Poppy cultivation increases by 87 per cent

15/11/2017

KABUL (SW): The Ministry of Counter-Narcotics and the UN Office on Drugs and Crime (UNODC) revealed on Wednesday that the poppy cultivation has increased by 87 percent this year.

Jawed Ahmad, director for the Ministry of Counter-Narcotics, told the presser in Kabul in this connection that poppy cultivation in Afghanistan was estimated at 328,000 hectares in 2017, a 63% increase or 127,000 hectares more compared to the previous year. “In 2017, the potential production of opium has reached to nine thousand metric tons which is 87% more than that in 2016”.

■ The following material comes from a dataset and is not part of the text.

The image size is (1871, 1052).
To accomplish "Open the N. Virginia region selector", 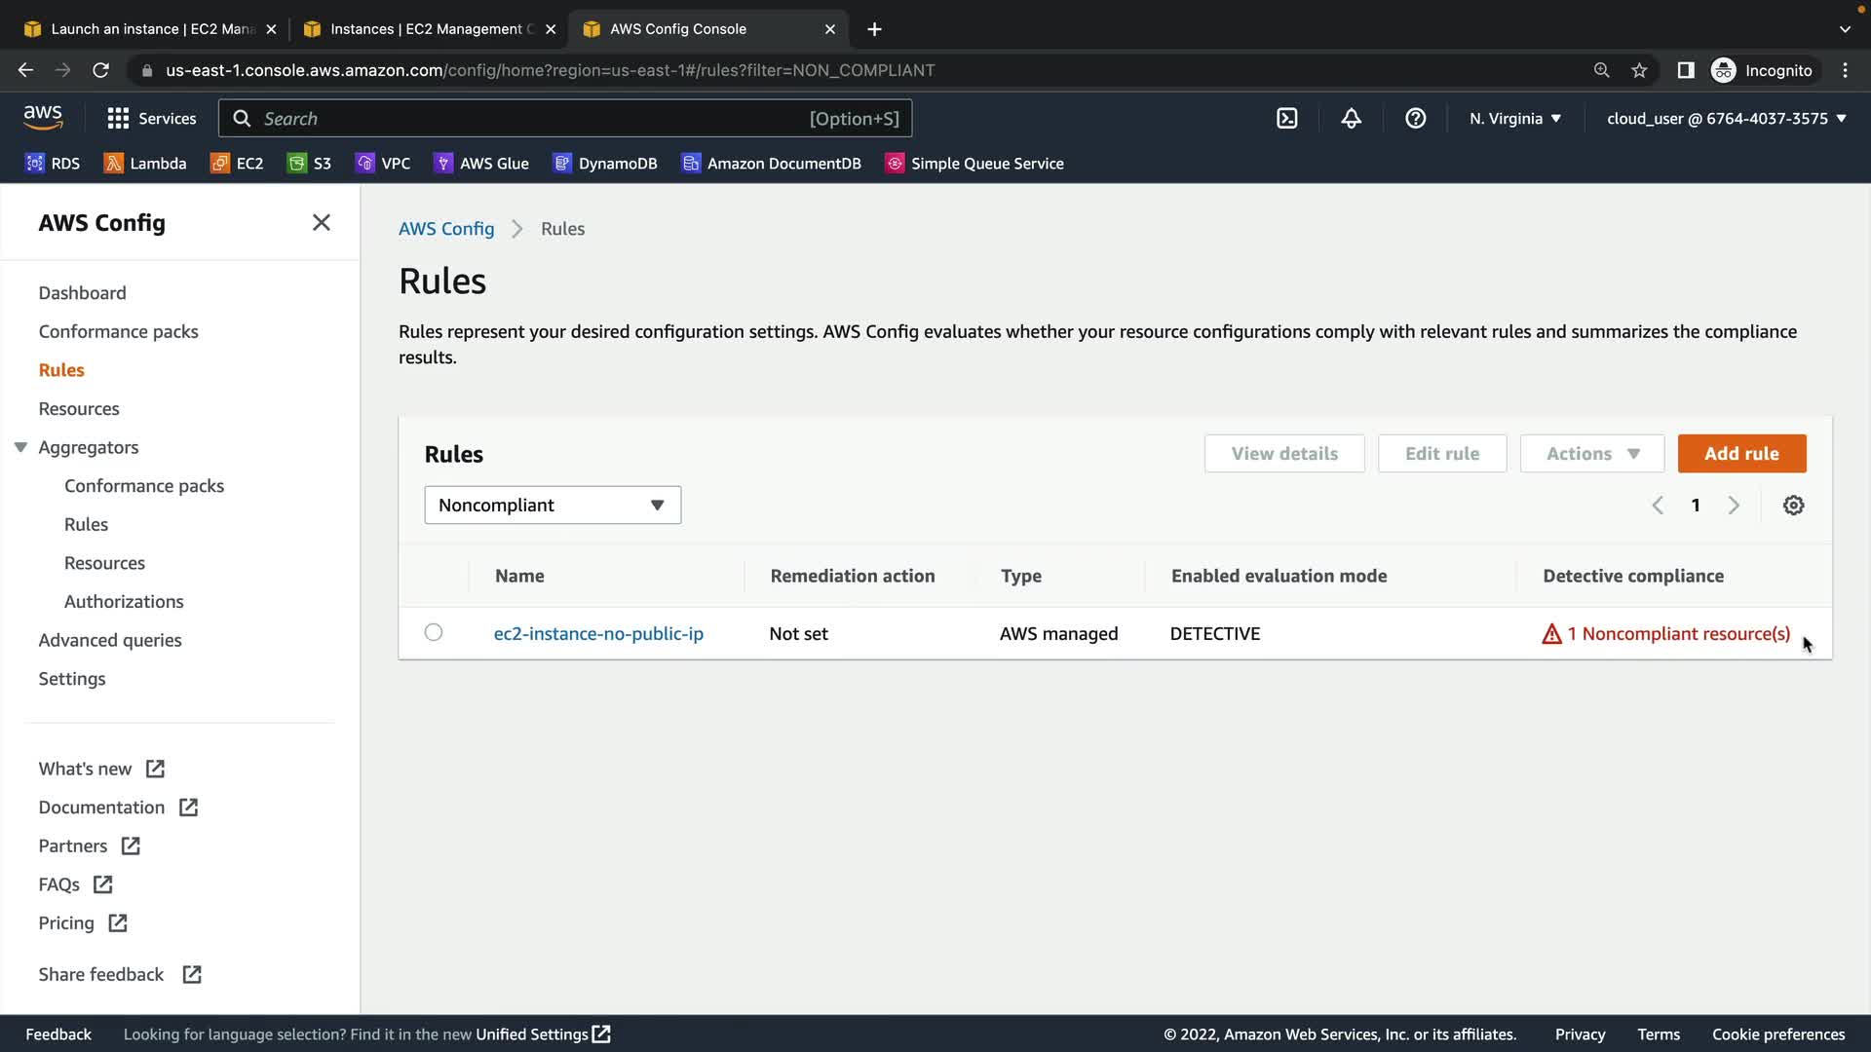I will tap(1514, 119).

According to the study, this level of opium poppy cultivation is a new record high and exceeds the formerly highest value recorded in 2014 (224,000 hectares) by 104,000 hectares or 46%. Strong increases were observed in almost all major poppy cultivating provinces.

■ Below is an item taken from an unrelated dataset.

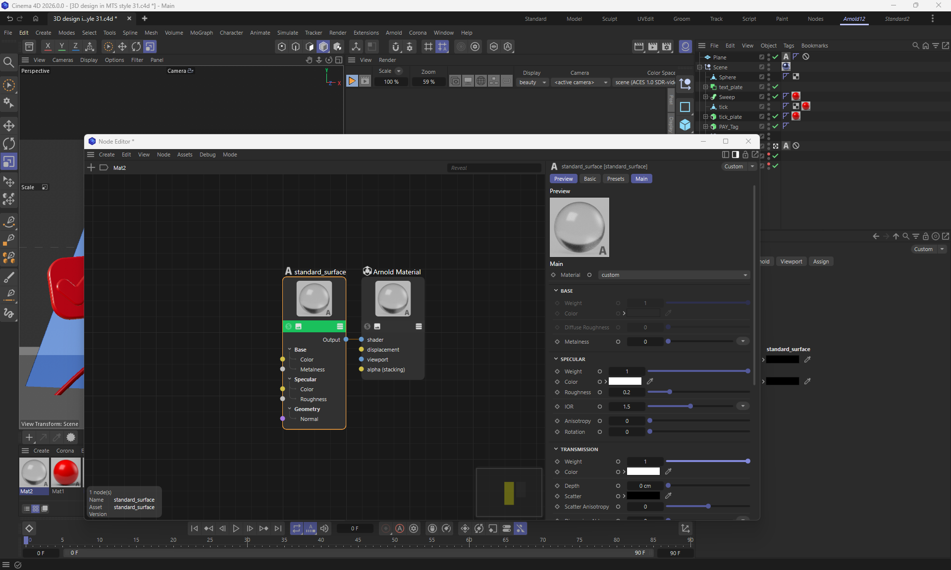
Task: Click the search icon in Object Manager
Action: [x=915, y=46]
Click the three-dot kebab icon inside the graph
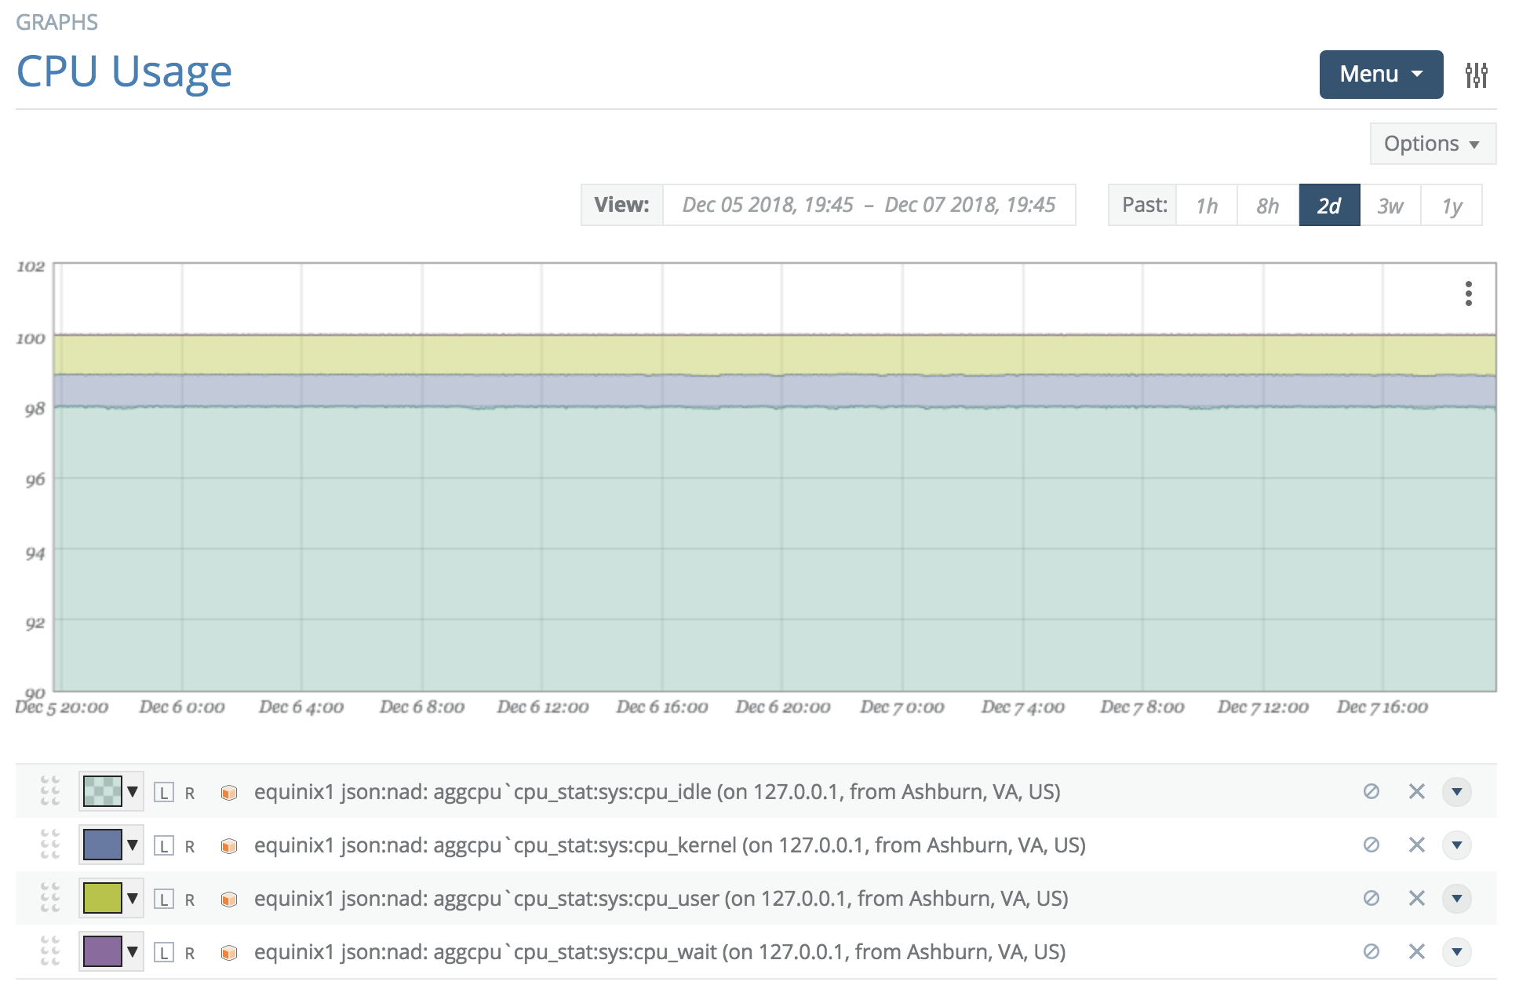This screenshot has width=1519, height=1000. coord(1468,294)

Representatives of the UN Office on Drugs and Crime (UNODC) expressed their support for the Afghan government against poppy cultivation. According to the director for the Ministry of Counter-Narcotics, reasons behind this surge are increased violence, poverty and decrease in international aid for counter-narcotics efforts.

Abdul Khalil Bakhtyari, director at the Ministry of Interior, told the moot in this connection that the security forces have conducted more than two thousand counter-narcotics operations, and have arrested more than two thousand smugglers. This comprised 13 foreigners including five citizens of Pakistan and eight of Iran.

A previous UN report in 2011 had stated that the net value of poppy cultivated in Afghanistan was worth some $68 billion. Only $470 million of it goes to the Afghan farmers, up to $150 to the Taliban, $1.2 billion to the local smugglers, $2 billion to Pakistani smugglers and the rest goes to the international smugglers.